→ **STATED TASK**
Update the entries between the line containing "Click the word" and the line containing "pos(586,17)", inclusive, replacing "dialog" with "window" and leaving everything else unchanged.

→ **DATA FOR PROCESSING**
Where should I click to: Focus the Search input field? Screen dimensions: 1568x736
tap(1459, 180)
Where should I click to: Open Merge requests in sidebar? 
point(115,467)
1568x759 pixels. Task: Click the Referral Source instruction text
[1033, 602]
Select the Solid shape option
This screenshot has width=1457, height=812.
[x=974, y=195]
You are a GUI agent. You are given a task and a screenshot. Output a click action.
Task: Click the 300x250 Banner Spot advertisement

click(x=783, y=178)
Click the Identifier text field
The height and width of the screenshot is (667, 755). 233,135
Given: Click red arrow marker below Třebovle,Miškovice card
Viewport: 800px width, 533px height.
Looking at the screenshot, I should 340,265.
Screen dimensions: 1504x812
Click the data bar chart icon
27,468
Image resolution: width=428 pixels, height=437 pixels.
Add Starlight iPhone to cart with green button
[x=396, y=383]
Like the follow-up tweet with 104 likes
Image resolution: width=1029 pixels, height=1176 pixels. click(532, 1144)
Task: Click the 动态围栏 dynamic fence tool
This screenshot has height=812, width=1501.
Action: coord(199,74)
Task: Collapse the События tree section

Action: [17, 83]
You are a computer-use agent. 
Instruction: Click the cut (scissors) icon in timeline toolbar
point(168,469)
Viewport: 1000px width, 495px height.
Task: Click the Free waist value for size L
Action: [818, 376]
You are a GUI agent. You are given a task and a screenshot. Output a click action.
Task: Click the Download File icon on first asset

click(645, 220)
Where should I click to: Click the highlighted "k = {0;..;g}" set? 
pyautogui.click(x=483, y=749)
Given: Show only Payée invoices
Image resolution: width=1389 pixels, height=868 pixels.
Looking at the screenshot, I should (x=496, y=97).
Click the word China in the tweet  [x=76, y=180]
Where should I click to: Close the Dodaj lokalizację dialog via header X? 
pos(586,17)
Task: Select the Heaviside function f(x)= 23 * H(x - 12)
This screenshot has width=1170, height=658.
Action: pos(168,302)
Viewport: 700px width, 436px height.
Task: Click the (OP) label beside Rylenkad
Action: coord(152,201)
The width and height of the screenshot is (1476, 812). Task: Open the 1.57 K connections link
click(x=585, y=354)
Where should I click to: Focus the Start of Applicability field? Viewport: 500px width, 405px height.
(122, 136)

→ **TASK OUTPUT**
Click the word China in the tweet  [x=76, y=180]
Where should I click to: Close the Dodaj lokalizację window via header X? 
pos(586,17)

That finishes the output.